The aim of this thesis is to determine which factors affect to pulsation magnitude created by screen and determine what is the current state of the screening technology regarding pulsation. This study examines if current screening technology can operate at low pulsation while feed consistency increases and still maintain good end product quality.
Experimental section of this thesis consists of trial runs and pulsation measurements on pilot facility. With trial procedures, it is possible to research effects of different rotors and operating parameters to pulsation on standardized environment. Effects of excess factors can be minimized, and factors of pulsation can be characterized. Magnitude of pulsation is measured inside the screen and on accept pipe of the screen in various measurement points which enables possibility to research development of pulsation after the screen. Fundaments for trial runs are created in form of literature review and analysis of prior measurements. Peer reviewed studies are complemented with internal measurements and studies of company to provide profound and diverse research material regarding the topic.

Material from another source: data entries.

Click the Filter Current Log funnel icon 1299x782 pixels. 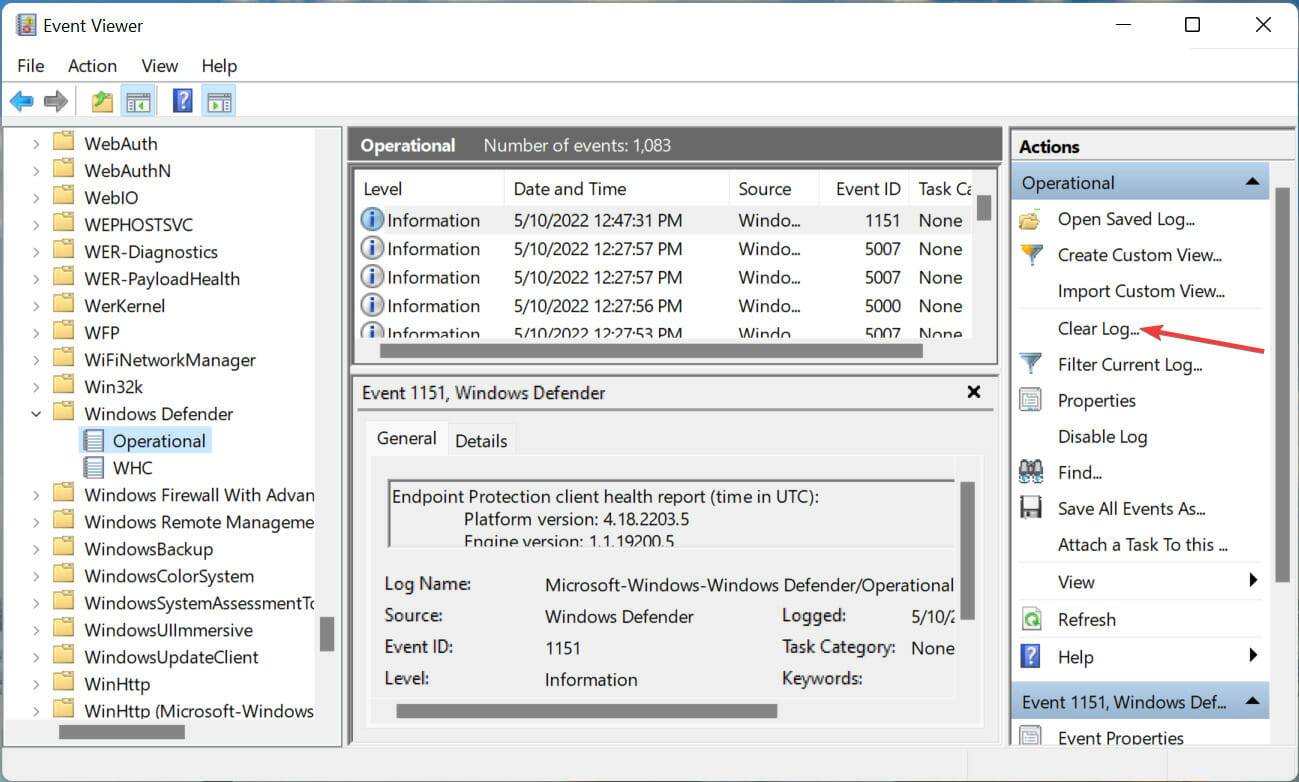tap(1031, 364)
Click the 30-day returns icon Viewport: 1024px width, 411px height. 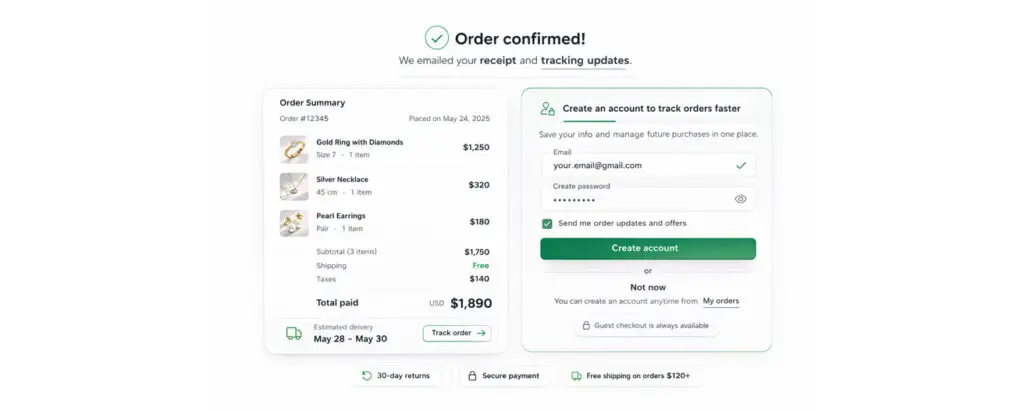pyautogui.click(x=367, y=376)
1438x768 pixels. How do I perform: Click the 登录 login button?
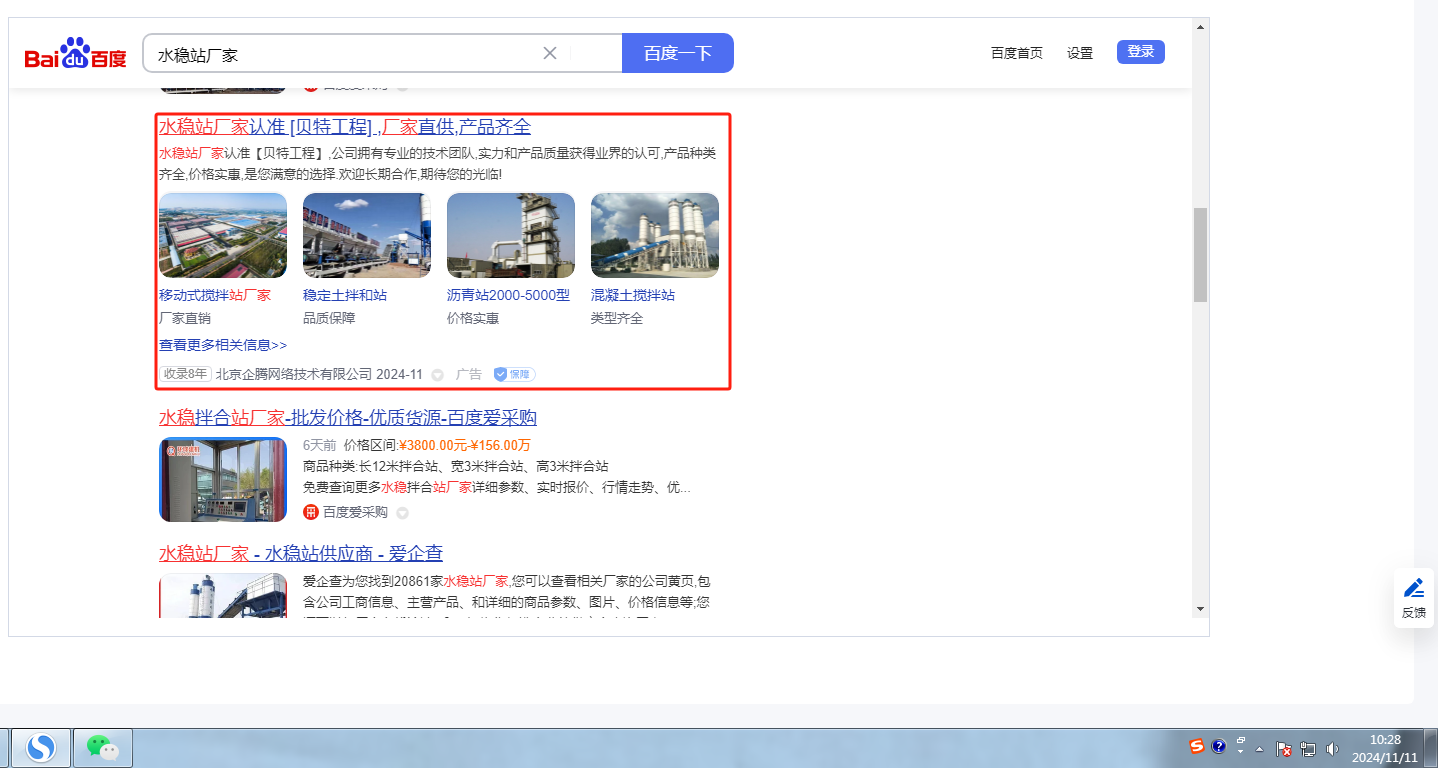coord(1140,52)
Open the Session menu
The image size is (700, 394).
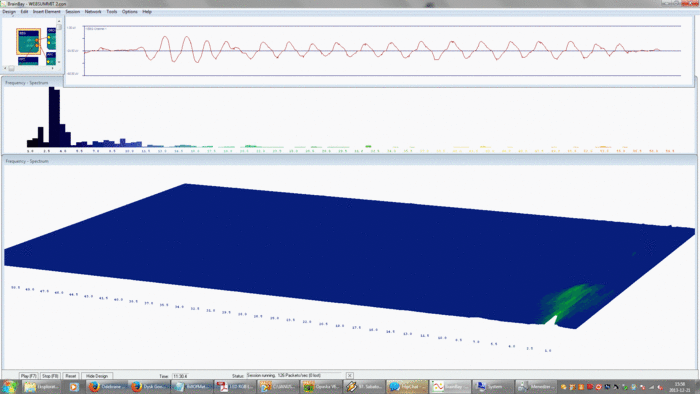click(72, 12)
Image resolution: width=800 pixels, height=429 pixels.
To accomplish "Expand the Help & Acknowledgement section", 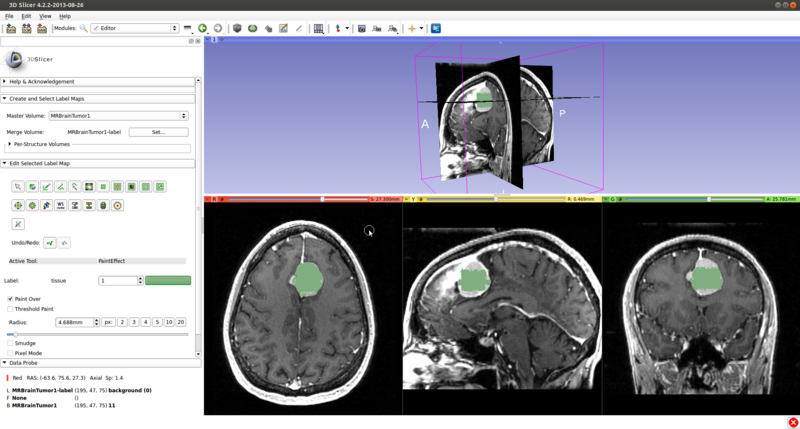I will (x=5, y=82).
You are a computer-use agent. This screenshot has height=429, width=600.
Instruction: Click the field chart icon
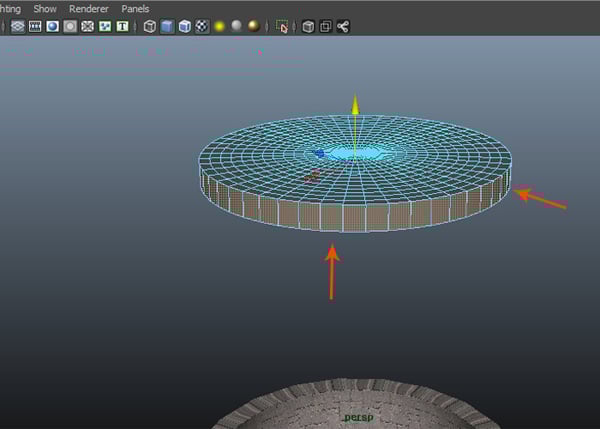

As a result of the research, factors and design parameters affecting to the magnitude of screen pulsation, can be characterized. Cross-section and disposition of rotor foils are most influential design features affecting to the magnitude of pulsation that screen creates. The magnitude of pulsation can be increased for example by increasing chord length, thickness, attack angle or camber of the foil. Regarding operational parameters, foil tip speed has most significant influence on pulsation magnitude, but also factors such as increasing feed flow or reducing reject amount, increase pulsation. Disposition of foils can be used to determine how foil pulsation effects on accept pipeline. Inclination, dividing foils to shorter sections, and use of staggered disposition are measures to reduce relative magnitude of pulsation transferring to accept pipeline. On literature, effect of consistency to pulsation is partially inconsistent and unclear but based on the experimental section of this research, it can be said that consistency does not affect to magnitude of created pulsation directly.
On trial runs, different rotors are compared to each other regarding pulsation. If compared to traditional machine screen rotor that was used as reference, one fine screen rotor model was able to operate at lower pulsation on same trial environment. In theory, cleaning ability of this fine screen rotor is better than ability of machine screen rotor because of foil disposition. Fine screen rotor provides more suction energy with lower pulsation magnitude. Important result of this research is that the particular fine screen rotor or new machine screen rotor developed from this fine screen rotor is a possible solution to increased pulsation caused by increasing headbox consistency.